# Softener



## Vol (Jul 5, 2009)

I have noticed as of late that maybe some of our language is not what it should be.....we have many new members and possibly they are not aware that we ask everyone refrain from vulgarities. Disguise your language at least. For those who are not aware, Haytalk was recently sold and a major reason the new owner purchased this site was the civility of the site. It's always the little things that causes one to stray......PLEASE be mindful.

Regards, Mike


----------



## Tim/South (Dec 12, 2011)

I am glad you brought this up Mike.

I like to refer people to discussions that make sense, discussions they can use. Some times I do not send someone a link because of the language not being PG. We have to remember that readers may have children looking over their shoulder or have printed out something from here to give a hired hand.

When I was a teacher it was hard to get a forum approved for students to view because of the language, and even typing to disguise language.

When we reply to any discussion we represent more than just out opinion, we represent this forum. each other and the owners.


----------



## ontario hay man (Jul 18, 2013)

I realize this is probably bwcause of what I posted in kybroncos post. Didnt realize I used yhe a** word til I reread. I see it was changed. Thanks and sorry for doing that. Sometimes I just get a bit hot when thinking about things that make me mad. Wont happen again. Sorry mike.

• [Task list]
a - List the name shown in the header of each post in the forum thread about language on Haytalk.
b - Carry on the forum thread about language on Haytalk from the point where it stops.
The lines that come next have no connection to the forum thread about language on Haytalk.

• [Dataset content]
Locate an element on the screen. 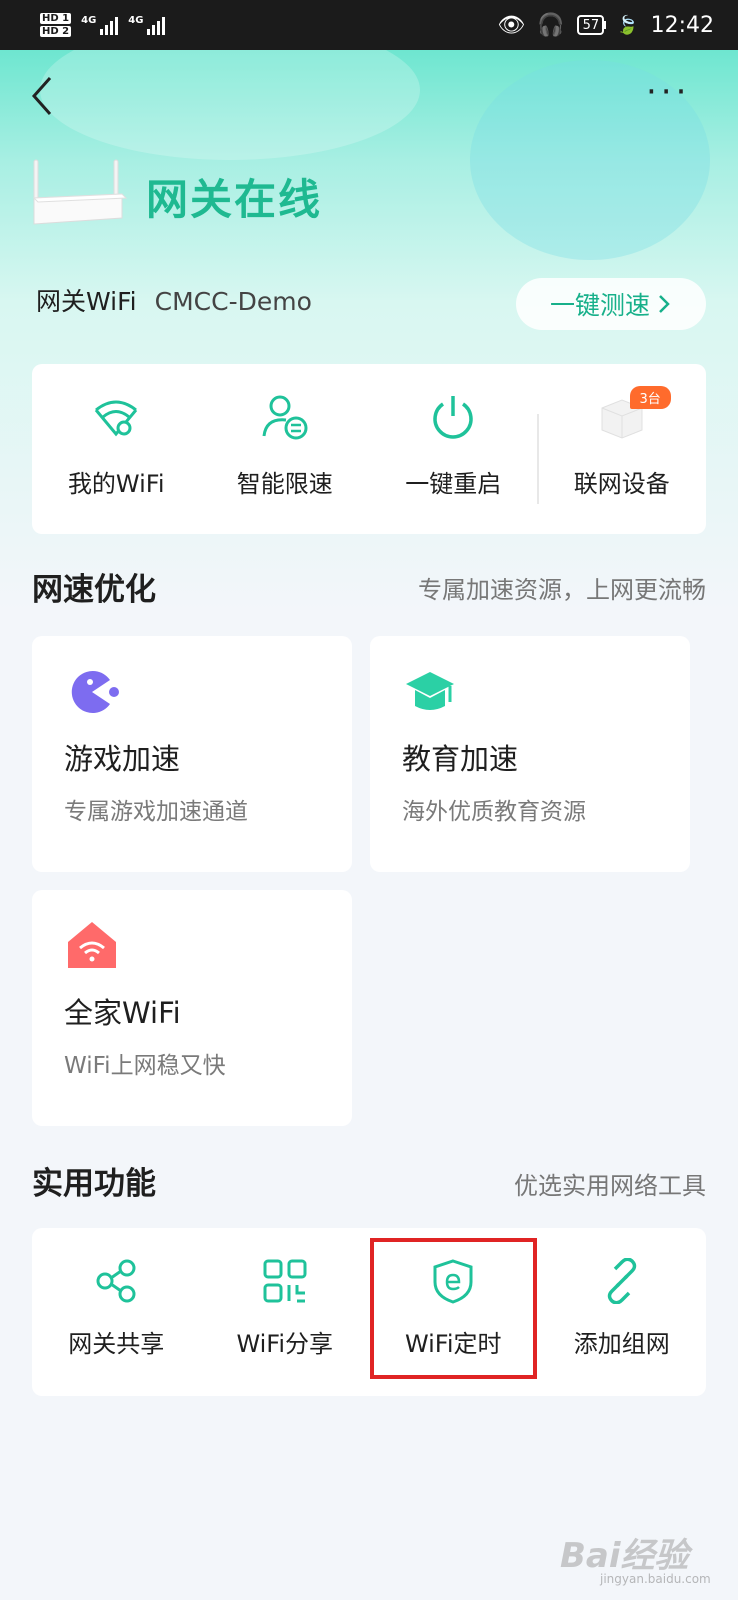 This screenshot has height=1600, width=738. tool-gateway-share: 网关共享 is located at coordinates (116, 1312).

• [Your written answers]
a - Vol, Tim/South, ontario hay man

b -
----------



## Vol (Jul 5, 2009)

ontario hay man said:


> I realize this is probably bwcause of what I posted in kybroncos post. Didnt realize I used yhe a** word til I reread. I see it was changed. Thanks and sorry for doing that. Sometimes I just get a bit hot when thinking about things that make me mad. Wont happen again. Sorry mike.


Ontario, its not just one individual that has not been quite as aware about their posting language but several of us. Do not feel like you are being singled out as you are not nor was that the intent. I sometimes will change a word in someone's post as a polite way of saying to be a little more aware. We have just gotten a little more loose here recently than we normally do. You do a good job with your posting interaction.....please continue to do so.

Best Regards, Mike.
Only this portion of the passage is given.